— start Text —

Kind of see the Adidas stuff currently waiting on my niece.
We are going to be heading over to volleyball practice.
And I thought since I wasn't going to get a walk and talk in today that I would get a ride along and talk.
Unfortunately, my engine is extremely loud right now.
So that might be a little more difficult than I thought.
But there are just so many stories out there that I've not been hitting.
I've been doing some fun interviews.
That is for sure.
And by the way, if you're watching this, give me a comment.
Let's make sure that this is actually live and not unlisted.
Hopefully I hit public on this thing.
Let's see what we did.
Oh, there's one.
Yep.
There it is.
Ben GVR.
I don't know what Ben Giver is.
Still alive?
Yeah, I'm still alive.
Well, thank you for the love.
I have a whole video that I need to do on Anthony Weiner running for politics again that I haven't done.
That's, I can't even believe I haven't done that video.
I probably posted it almost a week ago where the guy is getting a standing ovation.
I want to say standing ovation.
Just the fact that he's on the view and they're giving him a venue knowing he is a multiple child predator.
Multiple child predator.
And then the audience claps for him at the end.
I mean, that shows the state of America we're in.
Oh, I'm dead serious.
Dead serious.
See, this is why if you're not following me on X, yeah, it's a total shit platform.
Yeah, unless you actually go to my page, chances are, you're certainly not going to be in your recommended feed or for you feed.
You might see me if you do the following feed and then instead of most important or most relevant, because I'm not relevant, you do most recent.

— end Text —
— start Given entries —

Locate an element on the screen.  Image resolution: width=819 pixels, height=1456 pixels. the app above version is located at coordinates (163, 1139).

— end Given entries —
— start Given entries —

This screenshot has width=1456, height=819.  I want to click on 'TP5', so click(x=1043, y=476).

— end Given entries —
— start Given entries —

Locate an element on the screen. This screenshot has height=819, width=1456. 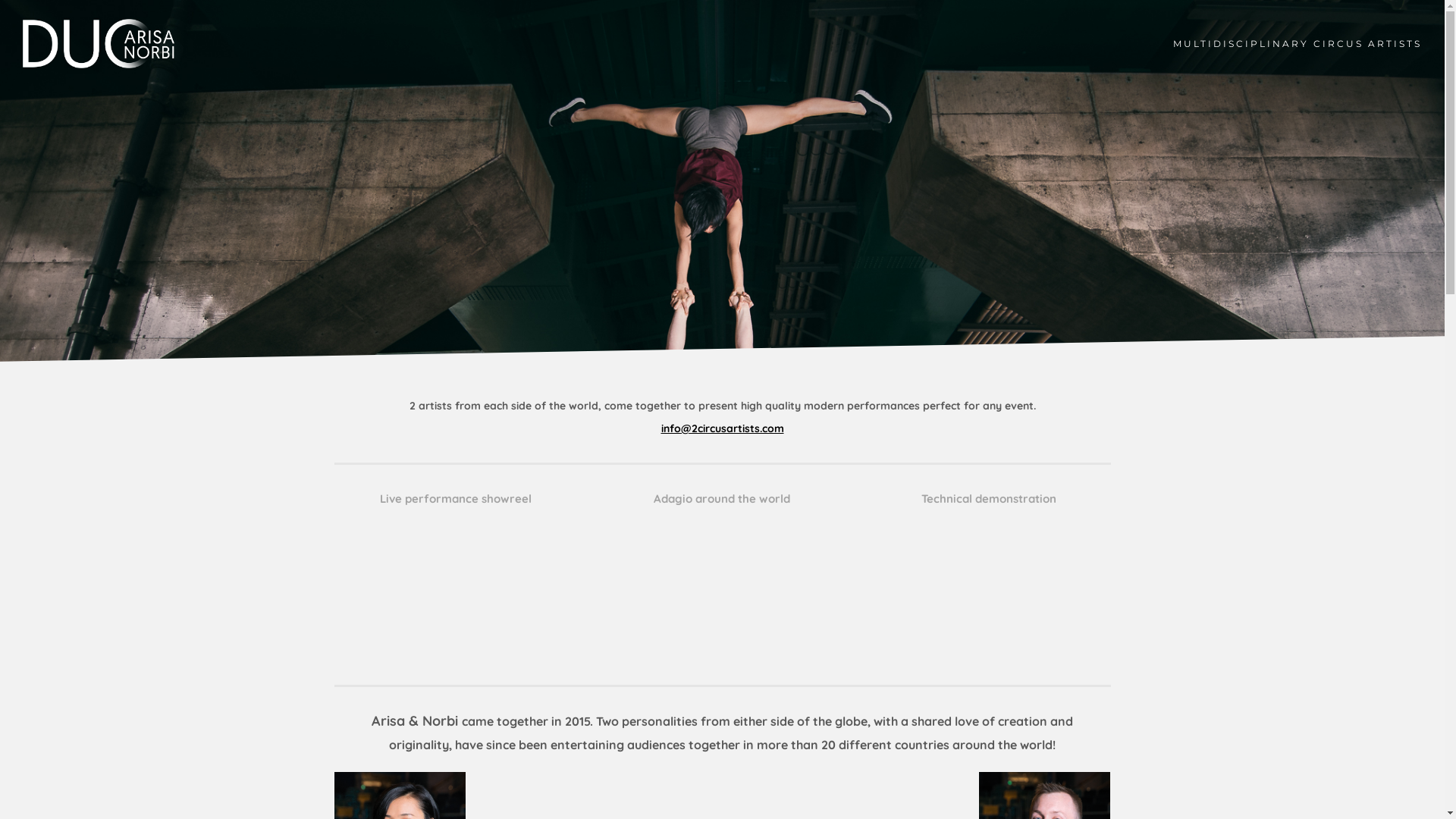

— end Given entries —

To be done »
Answer these questions from the text above.
1. Where is the speaker heading?
2. How does the speaker describe the engine?
3. Which option does the speaker suggest choosing in place of "most important or most relevant"?

Task result »
1. To volleyball practice.
2. As extremely loud.
3. Most recent.